**How to complete this task:** For the material that follows, state how many lines contain the word "Given", and add nothing.

**Material for the task:**
────────────────────────────────────────

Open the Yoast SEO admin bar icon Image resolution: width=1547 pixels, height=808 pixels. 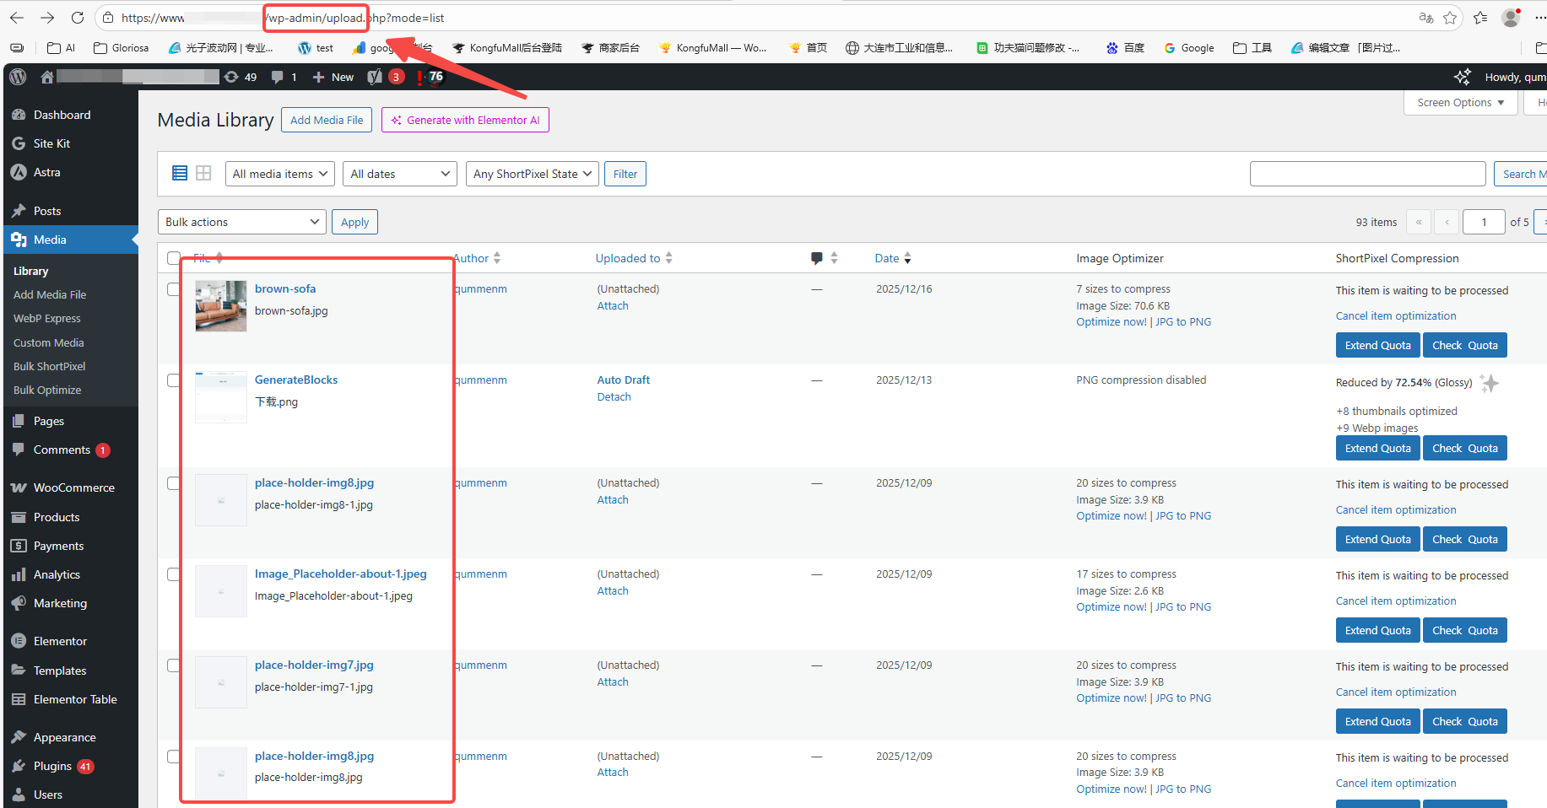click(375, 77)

────────────────────────────────────────

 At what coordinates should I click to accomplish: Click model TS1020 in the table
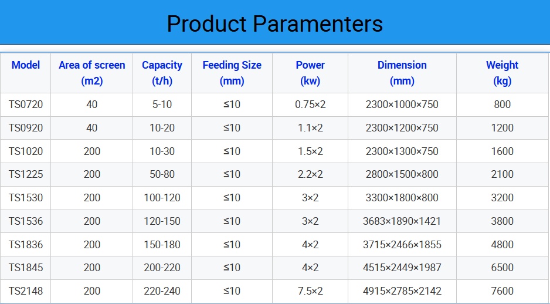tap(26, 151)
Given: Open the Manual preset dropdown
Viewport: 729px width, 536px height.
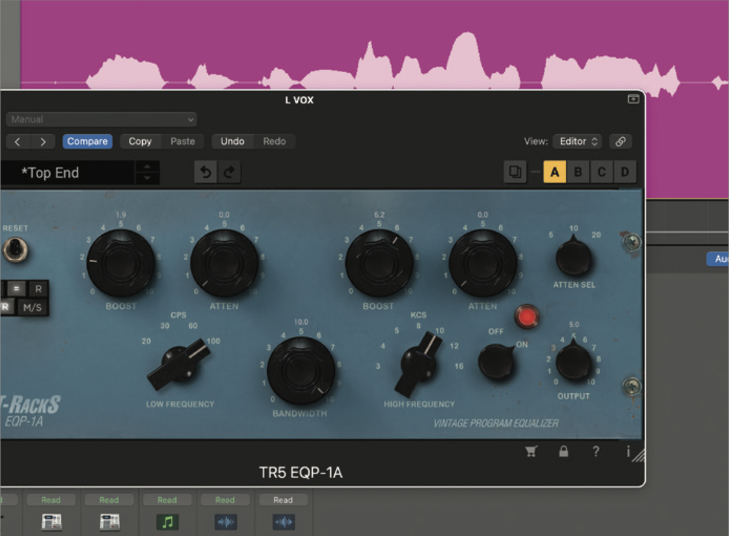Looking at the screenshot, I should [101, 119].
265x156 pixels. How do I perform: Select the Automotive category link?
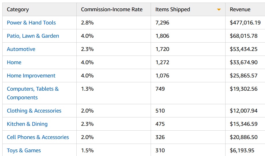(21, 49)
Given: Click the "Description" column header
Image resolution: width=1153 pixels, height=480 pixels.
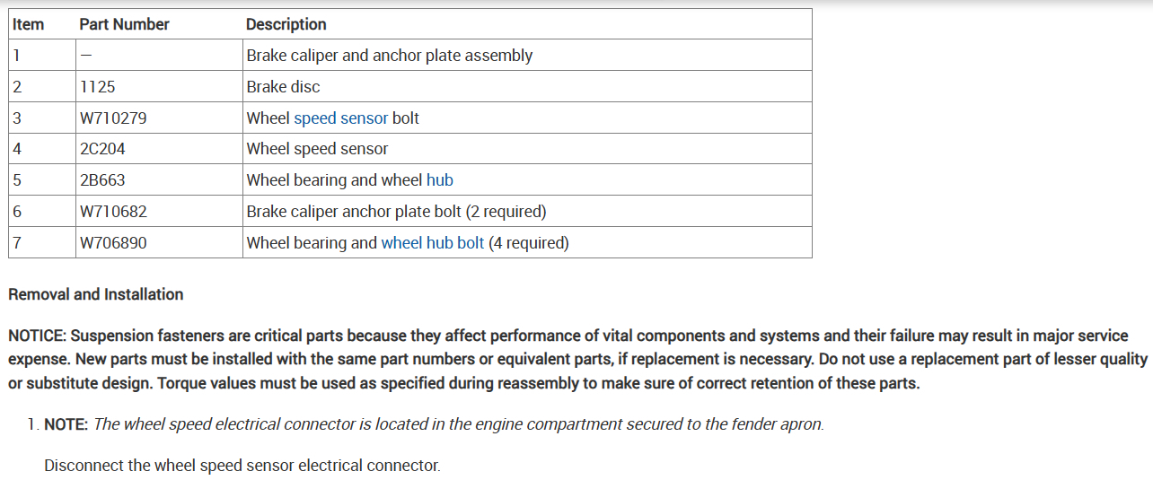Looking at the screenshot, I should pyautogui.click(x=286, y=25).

────────────────────────────────────────

**Solution to this task:** 2